**THE EXERCISE:**
Recast the entries below as a JSON list of strings, one string per line and no blank lines, starting at the first line and going through the line with "pos(103,146)". Leave the pictures out.

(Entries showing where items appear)
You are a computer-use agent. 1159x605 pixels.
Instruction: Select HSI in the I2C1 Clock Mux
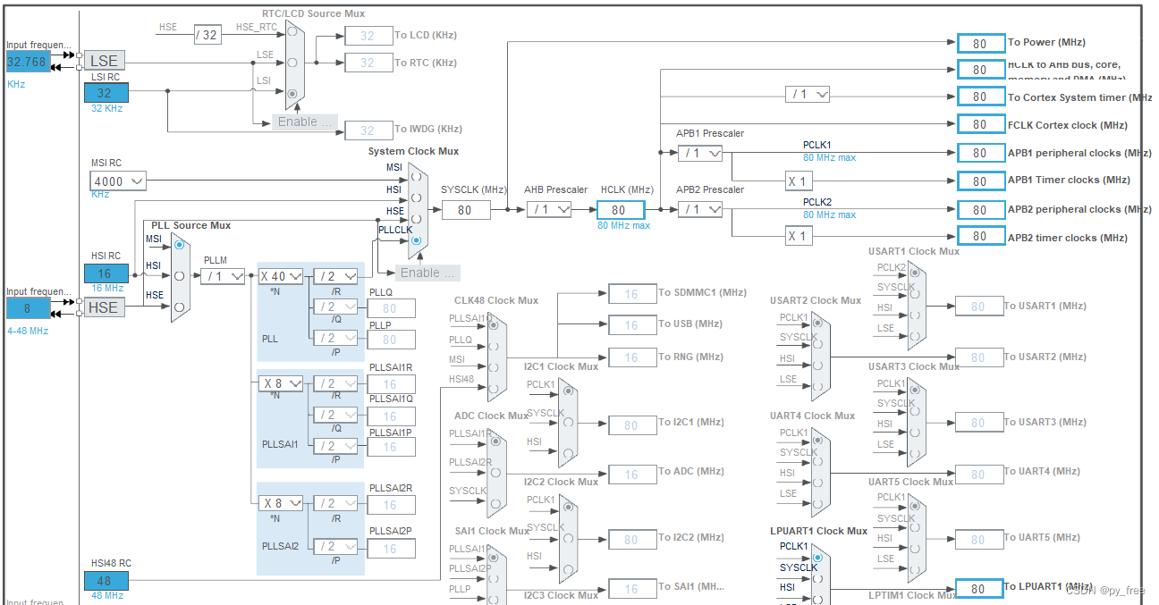click(x=569, y=452)
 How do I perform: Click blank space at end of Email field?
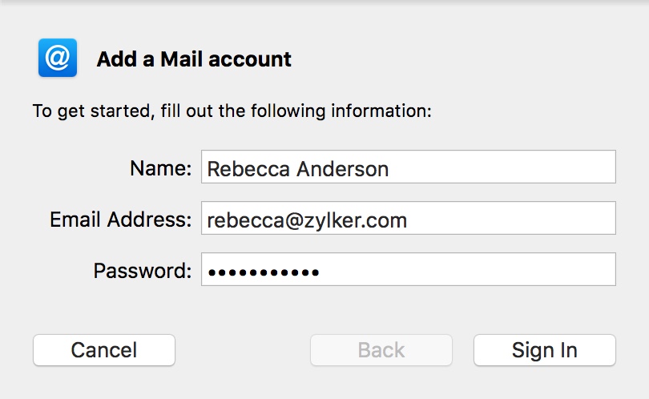pos(521,219)
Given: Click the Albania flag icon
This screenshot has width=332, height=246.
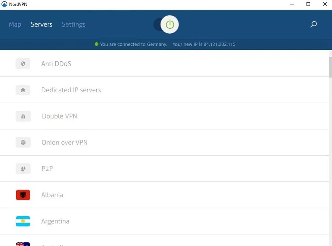Looking at the screenshot, I should coord(23,195).
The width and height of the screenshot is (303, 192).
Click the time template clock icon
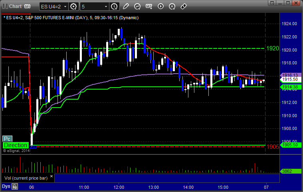coord(114,6)
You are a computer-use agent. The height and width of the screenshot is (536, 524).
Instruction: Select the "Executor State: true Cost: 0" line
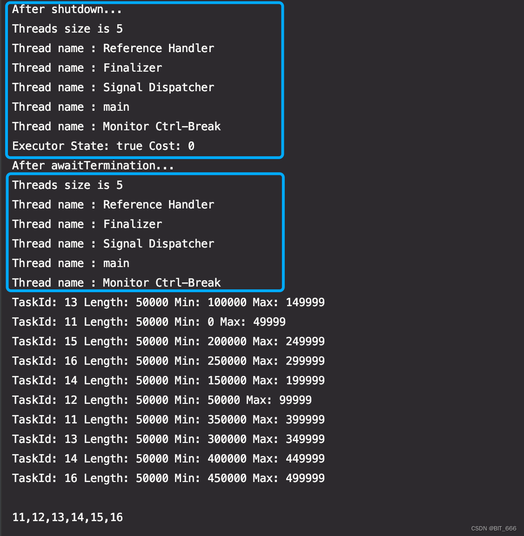pos(103,146)
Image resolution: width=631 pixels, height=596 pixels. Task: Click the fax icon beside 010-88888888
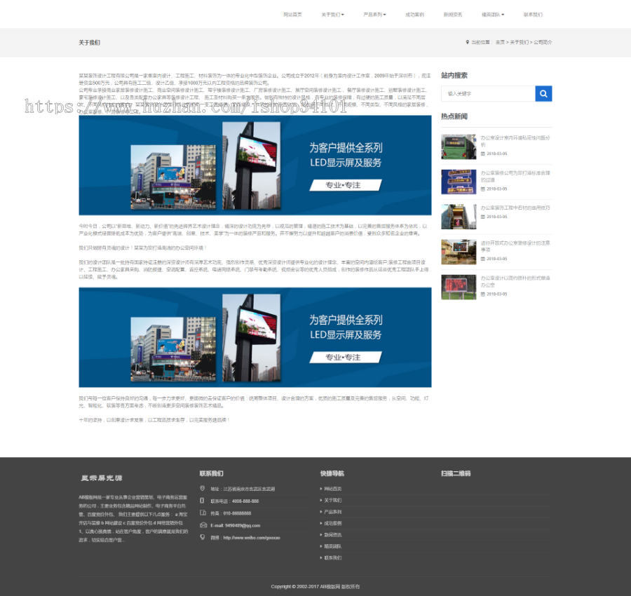[x=201, y=513]
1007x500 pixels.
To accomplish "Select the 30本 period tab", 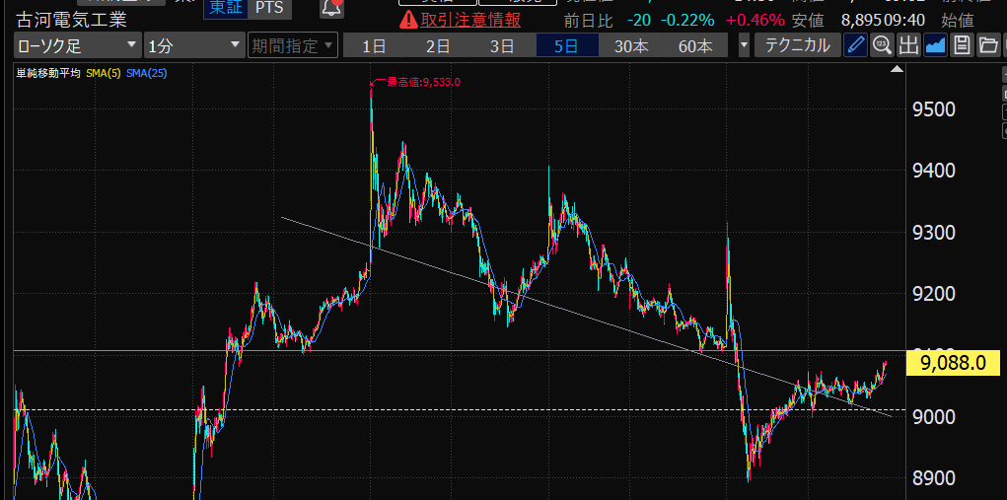I will (630, 45).
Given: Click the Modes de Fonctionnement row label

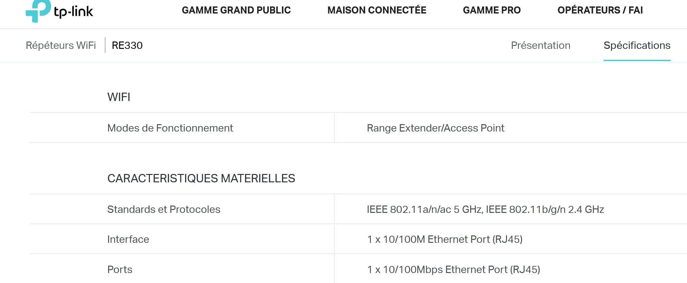Looking at the screenshot, I should (170, 128).
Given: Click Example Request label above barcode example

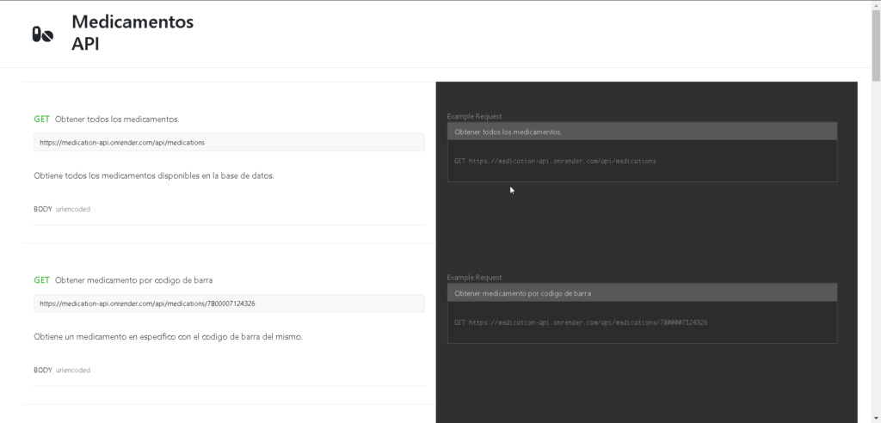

**ANSWER FOR THE TASK:**
[
  "You are a computer-use agent. 1159x605 pixels.",
  "Instruction: Select HSI in the I2C1 Clock Mux",
  "click(x=569, y=452)",
  " How do I perform: Click blank space at end of Email field?",
  "pos(521,219)",
  "Given: Click the Albania flag icon",
  "This screenshot has width=332, height=246.",
  "Looking at the screenshot, I should coord(23,195).",
  "The width and height of the screenshot is (303, 192).",
  "Click the time template clock icon",
  "coord(114,6)",
  "You are a computer-use agent. The height and width of the screenshot is (536, 524).",
  "Instruction: Select the \"Executor State: true Cost: 0\" line",
  "pos(103,146)"
]